SC considers resuming adult dental Medicaid coverage

2013 09 05 09 32 00 477 Emergency 200

South Carolina health officials and dental providers are hopeful that state lawmakers will reinstate dental Medicaid coverage for low-income adults, saying the move will save emergency room (ER) costs and help people with painful oral infections who have nowhere else to turn.

The state General Assembly is considering a recent proposal by Gov. Nikki Haley to restore adult dental Medicaid for some 270,000 low-income people. The $35 million proposal wouldn't necessarily save money, but healthcare officials said it's good public policy, similar to vaccinations provided by the state.

Medicaid Director Tony Keck, Haley's healthcare adviser, noted that the proposal would, for the first time, also extend coverage to include preventive and restorative services for adults on Medicaid. Those services would also help poor adults in their quest for work.

"We've come to the conclusion that preventive dental care should be viewed along the same lines as vaccinations -- a smart investment in public health that reaches beyond its immediate benefits and affects a range of problems such as employability and productivity," he told in an email.

Looking for treatment

Andrew Schweiger, who owns dental offices where his wife, Angela Schweiger, DMD, practices, said he gets about 15 calls every week from adult Medicaid patients looking for treatment for painful tooth infections. He gets even more calls from parents looking for Medicaid providers to treat their children.

Medicaid covers dental care for low-income children, but many dentists don't take patients covered by the program, citing low reimbursement rates.

“I've seen countless patients who've had swelling for days, if not weeks, with faces puffed out from infections.”
— Andrew Schweiger, dental office owner

Schweiger said he's seen people in terrible pain, with no alternative but to seek emergency room care.

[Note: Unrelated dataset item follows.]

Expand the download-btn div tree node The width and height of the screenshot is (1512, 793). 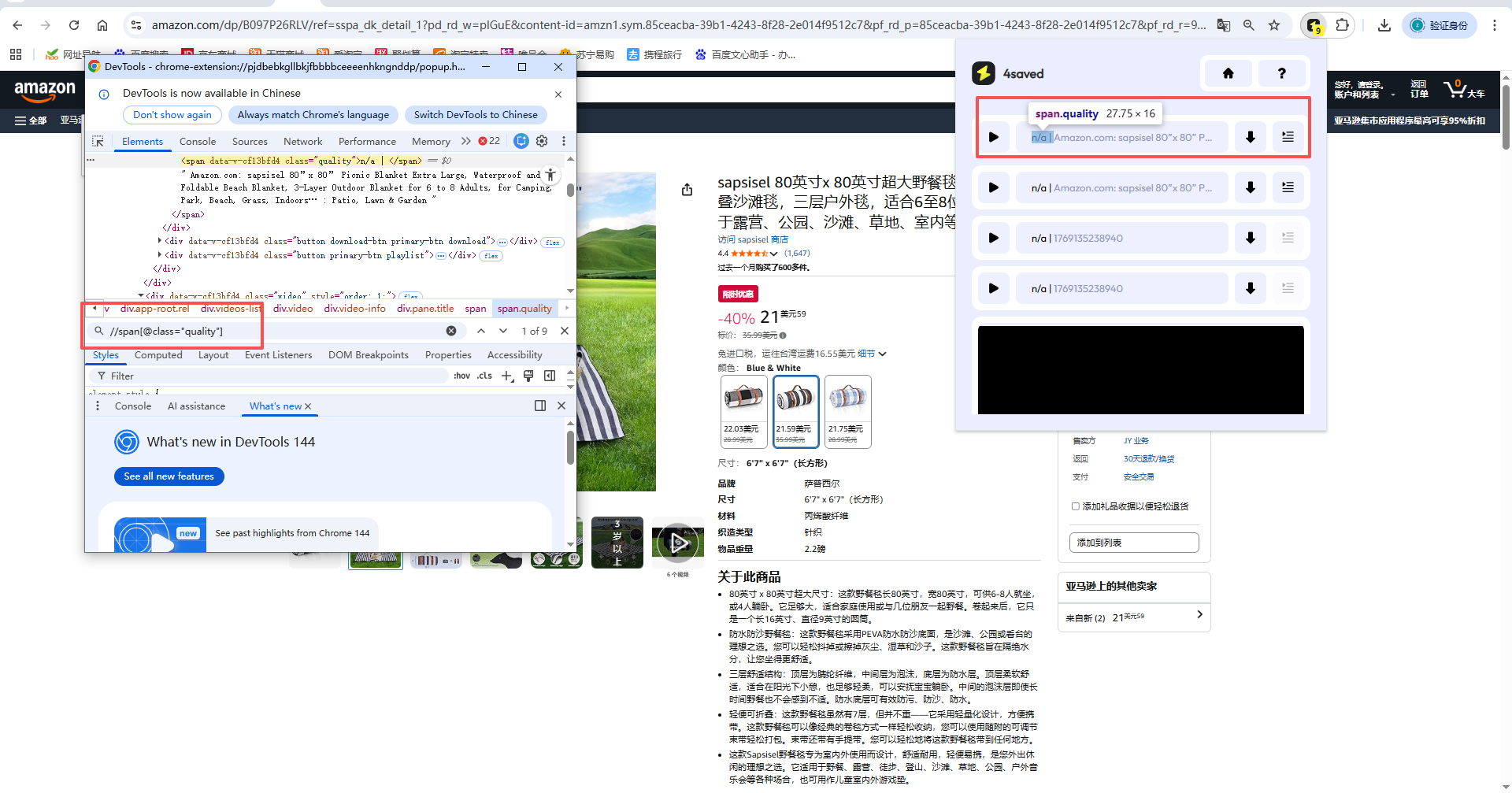click(x=160, y=241)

"Over the years, I've seen countless patients who've had swelling for days, if not weeks, with faces puffed out from infections," he told "They have no access to care, so when their tooth starts hurting, they take Tylenol or go to the ER, but it's not enough to knock it out. In emergency situations, they give them IV antibiotics, but it's only a short-term fix."

Most poor adults can't afford extractions, which can range from $125 to $450, Schweiger said.

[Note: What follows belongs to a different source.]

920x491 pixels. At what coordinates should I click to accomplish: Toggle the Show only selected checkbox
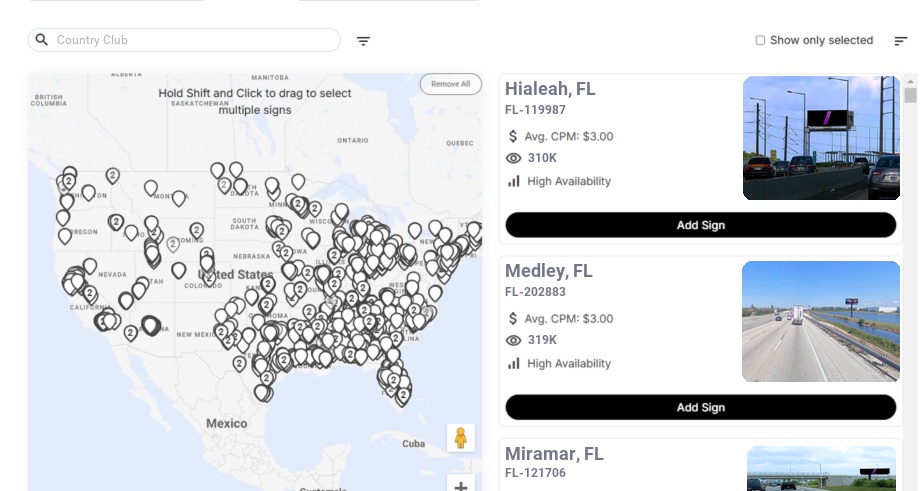click(760, 41)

Providing access to regular oral care for poor adults would save money while avoiding dental emergencies, he said.

"If people could get regular checkups and cleanings a lot of those situations would be avoided," he said. "Spending money on ER is kind of a waste."

Spending $35 million to provide dental care for 270,000 adults on Medicaid, Schweiger noted, comes out to about $125 per person to cover them annually.

"It's a drop in the bucket considering the whole budget, and it's a no-brainer to keep these people out of ERs," he said.

Lawmakers are expected to vote on the proposal by the summer.

Dental leaders said that Medicaid should target preventive services on vulnerable adult patients, including those with existing tooth and periodontal disease, diabetes, or special needs.

"Meeting our commitments to our currently eligible beneficiaries with a full benefit package that provides dental coverage, rather than making new promises to new individuals under Medicaid expansion, is central to our overall strategy to improve the health of our citizens most in need at the least cost to our taxpayers," said Medicaid Director Keck.